好きな人は優れた建築物を鑑賞することを目的に出かけるのだと思いますが、私は旅行先で目に留まった建築物を眺めるといった感じです。初心者はそれだけでも新しい発見があり、知識がなくても楽しむことができます。国ごとの特色や時代による特徴などに気づくと、建築物がその土地の風土や文化をとてもよく表していることが分かります。その土地の予備知識を持って旅をすることは多いですが、逆に建築物からその背景を考えることもできるのです。その土地の歴史や宗教、人々の思想までも想像させられます。

伝統建築

伝統建築の教会

伝統的な建築物には重厚感があります。特に宗教的な意味合いの強い建築物は装飾が凝っているものが多く、決して合理的ではないところにそこで暮らした人たちの信仰心が表れているように思います。

バリ島の伝統建築
バリ島の建築物に施された彫刻
バリ島の伝統建築
バリ島の建築物に施された彫刻

私が好きなバリ島ではとても繊細な彫刻が施されているものが多く、手先が器用なバリ人ならではの芸術性を知ることができます。人物や神鳥のガルーダが彫られているのは、バリ島に数多く残された神話を表現しているのかもしれません。建物以外の建造物にも信心深いバリ人らしさが表れています。近年は渋滞を解消するために立体交差路などが作られているようですが、長い間バリ島では立体的な道路が作られなかったそうなのです。それは「人の頭の上を人が通ったりしてはいけない」という考えの元だったそうです。

佐原の伝統建築

その国らしさがより表れる伝統建築ですが、日本では重要伝統的建造物群保存地区が43道府県にあるので、建物鑑賞の初心者でも身近なところで見ることができます。

近代建築

コペンハーゲンのオペラハウス

人々の想いが込められているであろう装飾は、近代的な建築物からはなくなっています。その分すっきりとしていて明るい印象を受けるものが多く、中に入っても採光を重要視していることが分かります。

ハワイ州庁舎
ハワイ州庁舎の吹き抜け部

すっきりと明るく近代的でありながら、その土地への思いが込められているという点で面白いのがハワイ州庁舎です。例えば建物中央の吹き抜け部は、上部の形が火山の火口を、青い壁と白い柱は海と船主を表現しています。

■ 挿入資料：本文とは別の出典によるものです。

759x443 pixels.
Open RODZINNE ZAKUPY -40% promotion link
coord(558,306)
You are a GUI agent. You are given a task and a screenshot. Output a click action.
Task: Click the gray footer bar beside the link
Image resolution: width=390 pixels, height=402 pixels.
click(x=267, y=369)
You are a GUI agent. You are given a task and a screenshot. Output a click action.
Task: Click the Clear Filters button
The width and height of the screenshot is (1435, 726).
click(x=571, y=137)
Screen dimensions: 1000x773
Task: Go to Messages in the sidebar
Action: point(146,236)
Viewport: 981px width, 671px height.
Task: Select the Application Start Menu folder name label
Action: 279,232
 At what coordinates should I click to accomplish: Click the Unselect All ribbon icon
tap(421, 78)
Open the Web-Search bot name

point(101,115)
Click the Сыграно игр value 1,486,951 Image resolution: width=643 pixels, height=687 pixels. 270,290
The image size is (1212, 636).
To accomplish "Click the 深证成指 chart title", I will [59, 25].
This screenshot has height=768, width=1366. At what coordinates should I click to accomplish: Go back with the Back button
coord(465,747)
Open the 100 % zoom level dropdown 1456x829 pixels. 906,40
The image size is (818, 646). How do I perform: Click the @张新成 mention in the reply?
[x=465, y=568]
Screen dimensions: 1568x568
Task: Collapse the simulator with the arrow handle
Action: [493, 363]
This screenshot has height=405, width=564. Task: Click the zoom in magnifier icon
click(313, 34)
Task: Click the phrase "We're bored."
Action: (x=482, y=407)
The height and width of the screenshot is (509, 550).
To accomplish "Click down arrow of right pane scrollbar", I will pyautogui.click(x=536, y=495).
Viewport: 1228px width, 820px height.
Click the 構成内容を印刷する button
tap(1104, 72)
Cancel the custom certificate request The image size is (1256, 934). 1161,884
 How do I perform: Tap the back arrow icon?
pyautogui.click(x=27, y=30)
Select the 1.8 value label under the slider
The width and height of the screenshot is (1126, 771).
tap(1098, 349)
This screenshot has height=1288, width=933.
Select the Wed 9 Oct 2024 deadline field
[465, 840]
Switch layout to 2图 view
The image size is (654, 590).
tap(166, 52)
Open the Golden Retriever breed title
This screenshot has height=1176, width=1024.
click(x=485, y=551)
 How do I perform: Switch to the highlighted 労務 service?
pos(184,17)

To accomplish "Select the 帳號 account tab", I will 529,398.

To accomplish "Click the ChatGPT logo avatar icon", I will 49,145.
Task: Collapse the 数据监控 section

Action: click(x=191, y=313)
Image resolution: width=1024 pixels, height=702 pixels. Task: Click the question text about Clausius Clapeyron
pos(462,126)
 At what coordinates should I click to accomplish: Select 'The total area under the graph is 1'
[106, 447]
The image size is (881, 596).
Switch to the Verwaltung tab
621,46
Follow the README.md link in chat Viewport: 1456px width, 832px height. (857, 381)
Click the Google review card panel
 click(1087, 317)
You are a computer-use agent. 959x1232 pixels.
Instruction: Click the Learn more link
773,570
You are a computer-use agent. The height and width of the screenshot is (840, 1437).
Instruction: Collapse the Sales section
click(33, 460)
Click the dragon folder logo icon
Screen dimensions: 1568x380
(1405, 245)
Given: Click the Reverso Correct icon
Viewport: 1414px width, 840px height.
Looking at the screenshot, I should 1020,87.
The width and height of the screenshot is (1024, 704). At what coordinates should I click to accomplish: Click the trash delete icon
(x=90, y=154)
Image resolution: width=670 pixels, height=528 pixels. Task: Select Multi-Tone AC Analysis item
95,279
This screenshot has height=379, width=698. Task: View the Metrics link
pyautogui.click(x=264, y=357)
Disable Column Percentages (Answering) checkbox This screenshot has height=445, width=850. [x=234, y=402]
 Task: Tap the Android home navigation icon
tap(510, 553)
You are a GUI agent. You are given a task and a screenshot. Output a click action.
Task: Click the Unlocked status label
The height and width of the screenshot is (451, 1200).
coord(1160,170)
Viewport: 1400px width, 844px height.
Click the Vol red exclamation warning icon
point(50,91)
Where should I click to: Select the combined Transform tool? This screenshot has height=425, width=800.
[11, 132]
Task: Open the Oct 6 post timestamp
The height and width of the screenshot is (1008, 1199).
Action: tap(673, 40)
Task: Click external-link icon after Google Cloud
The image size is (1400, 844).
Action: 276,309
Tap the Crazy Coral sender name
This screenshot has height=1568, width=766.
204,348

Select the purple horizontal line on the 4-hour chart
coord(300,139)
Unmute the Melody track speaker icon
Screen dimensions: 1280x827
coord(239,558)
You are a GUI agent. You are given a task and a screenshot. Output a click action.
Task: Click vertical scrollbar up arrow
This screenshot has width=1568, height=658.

日本でも美術館や図書館などに有名な建築家による近代建築を見ることができるので、初心者もその魅力に触れやすいと言えます。

写真撮影

いろいろな場所で目を引く建築物に出会えるのですが、なかなか増えていかないのが納得のいく写真です。どうもつまらない写真になってしまうことが多く、他の目的もある旅行では途中でタイムオーバーとなることが少なくありません。そのため建築物を忠実に写すことにこだわらず、いろいろなアングルで撮るようにしています。部分的にクローズアップして撮ったり、風景の中にさりげなく建物を据える構図にしたり、行き交う人を入れてみたり。そうすることでなんとなくアートな雰囲気になるので、まったく気に入らない写真というのは減ります。

向きを変えることができない建築物の写真は、撮る時間と場所、天候が出来栄えに大きく影響します。時には行き当たりばったりの建物鑑賞ではなく、建物鑑賞と写真撮影を目的とした旅行に出かけるのもいいかもしれません。